Passion Bearers
JOHN A. MCGUCKIN
Passion Bearers are saints in the Orthodox Church who underwent cruelty and oppression in a spirit of meekness and non-resistance to evil, regarded as tantamount to the status of martyrdom, especially as that witnesses to the church the heroic gentleness of Christ. The most famous of the Passion Bearers are the 11th-century Rus princes Boris and Gleb, sons of Prince Vladimir, who offered no resistance to their brother Sviatopolk who murdered them to attain political eminence.
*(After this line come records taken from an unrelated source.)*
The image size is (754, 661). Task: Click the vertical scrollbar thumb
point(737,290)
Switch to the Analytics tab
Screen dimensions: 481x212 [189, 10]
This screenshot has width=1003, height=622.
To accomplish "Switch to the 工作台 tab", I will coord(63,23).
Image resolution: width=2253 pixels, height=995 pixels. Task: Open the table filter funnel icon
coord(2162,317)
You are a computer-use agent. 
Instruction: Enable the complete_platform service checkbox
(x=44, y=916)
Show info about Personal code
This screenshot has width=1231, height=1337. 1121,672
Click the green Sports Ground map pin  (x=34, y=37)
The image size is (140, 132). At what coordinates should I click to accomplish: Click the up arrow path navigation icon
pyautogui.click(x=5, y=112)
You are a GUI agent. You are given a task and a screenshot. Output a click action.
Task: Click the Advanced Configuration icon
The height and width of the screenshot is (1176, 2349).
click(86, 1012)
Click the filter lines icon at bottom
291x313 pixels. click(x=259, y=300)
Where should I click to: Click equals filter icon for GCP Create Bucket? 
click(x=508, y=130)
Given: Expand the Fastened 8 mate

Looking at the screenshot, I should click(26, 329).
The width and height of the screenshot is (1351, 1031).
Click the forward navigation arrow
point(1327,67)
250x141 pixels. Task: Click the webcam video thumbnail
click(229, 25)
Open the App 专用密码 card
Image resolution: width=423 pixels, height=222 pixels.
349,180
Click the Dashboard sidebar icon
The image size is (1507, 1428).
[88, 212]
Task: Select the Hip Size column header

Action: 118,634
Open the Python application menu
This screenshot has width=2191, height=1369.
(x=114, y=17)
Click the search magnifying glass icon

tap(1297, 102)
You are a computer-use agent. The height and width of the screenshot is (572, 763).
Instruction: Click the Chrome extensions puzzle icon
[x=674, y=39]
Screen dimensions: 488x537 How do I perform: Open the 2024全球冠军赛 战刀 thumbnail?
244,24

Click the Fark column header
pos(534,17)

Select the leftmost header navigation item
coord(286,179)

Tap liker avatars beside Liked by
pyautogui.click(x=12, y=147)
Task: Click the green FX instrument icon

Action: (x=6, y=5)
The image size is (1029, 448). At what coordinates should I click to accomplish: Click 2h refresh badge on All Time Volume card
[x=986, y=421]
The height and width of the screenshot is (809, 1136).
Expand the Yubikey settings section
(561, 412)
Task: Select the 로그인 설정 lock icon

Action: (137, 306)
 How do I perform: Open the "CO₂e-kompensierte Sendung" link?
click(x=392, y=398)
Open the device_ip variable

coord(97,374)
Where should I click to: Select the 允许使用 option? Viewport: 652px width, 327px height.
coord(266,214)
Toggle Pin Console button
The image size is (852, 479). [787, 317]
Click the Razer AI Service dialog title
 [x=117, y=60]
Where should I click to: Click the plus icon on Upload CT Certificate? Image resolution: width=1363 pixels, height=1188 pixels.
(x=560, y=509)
Other Passion Bearers include the Serbian St. John Vladimir (d. 1015) and (as many consider) the more modern examples of the Romanov royal family, whose spiritual fortitude in their final days won wide admiration, and others such as Grand Duchess St. Elizaveta Feodorovna, killed by the Bolsheviks, and Mother Maria Skobotsova, who witnessed heroically in a Nazi death camp.
REFERENCES AND SUGGESTED READINGS
Demshuk, V. (1978) Russian Sainthood and Canonization. Minneapolis: Light and Life. Lenhoff, G. (1989) The Martyred Princes Boris and Gleb: A Socio-Cultural Study of the Cult and the Texts. Columbus: Ohio University Press.